Sad to say for most folks, a 'bandana' went out of style when it was re-named 'dew rag'. I'll stop there.......Kind of makes you wonder why bandanas went out of style.
My sister used to live in Phoenix with her first exhusband who worked for the cable TV company as a pole climber. He said working in the sun on a pole was like being the marshmallow on the end of a stick in a campfire. A car in Phoenix is just a mobile Kenner Easy Bake oven. But it's a dry heat. Yeah.
Texas, one of the few, if not, only place you can get 110° in the summer and 16° and ice in the winter..
The coldest I can remember here in Conroe is °16F and didn't get above 28 all day.
My parent's remember in '89 it got down to 9°F .....
I was working in Bay City, Texas, that summer helping to build the South Texas Nuclear Power Plant. Working in a big steel box that cooled the steam from the turbines as a boilermaker. My gold hat, Bob Winters, was a good ol' Texan with a pant leg in his boot and a fine southern drawl.
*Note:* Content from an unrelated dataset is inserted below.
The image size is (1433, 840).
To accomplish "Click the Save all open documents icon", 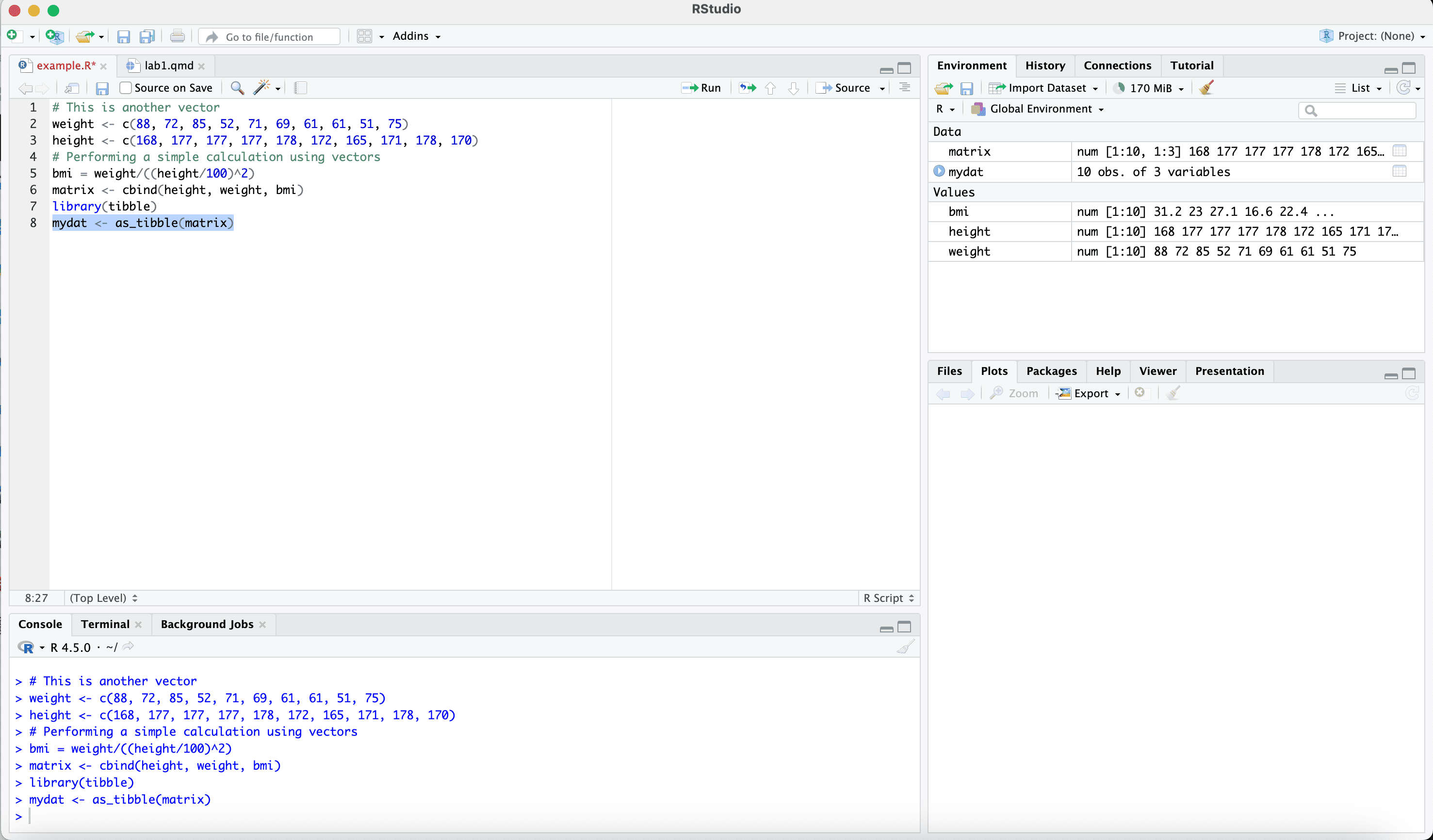I will point(147,37).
Even walked like he just got off a horse.I'm a little ways north of Conroe, seems I remember it getting either 0f or close to it many years ago, up here close to Tyler.
I remember even more in 1980, I was working with my dad in his tree service business. I was like 10yrs old. It was close to and over 110 for like 2 weeks straight.
The problem with Dallas (and east texas where I live now) we get a lot of moisture from the gulf. So heat plus humidity, just makes the breeze blow hot.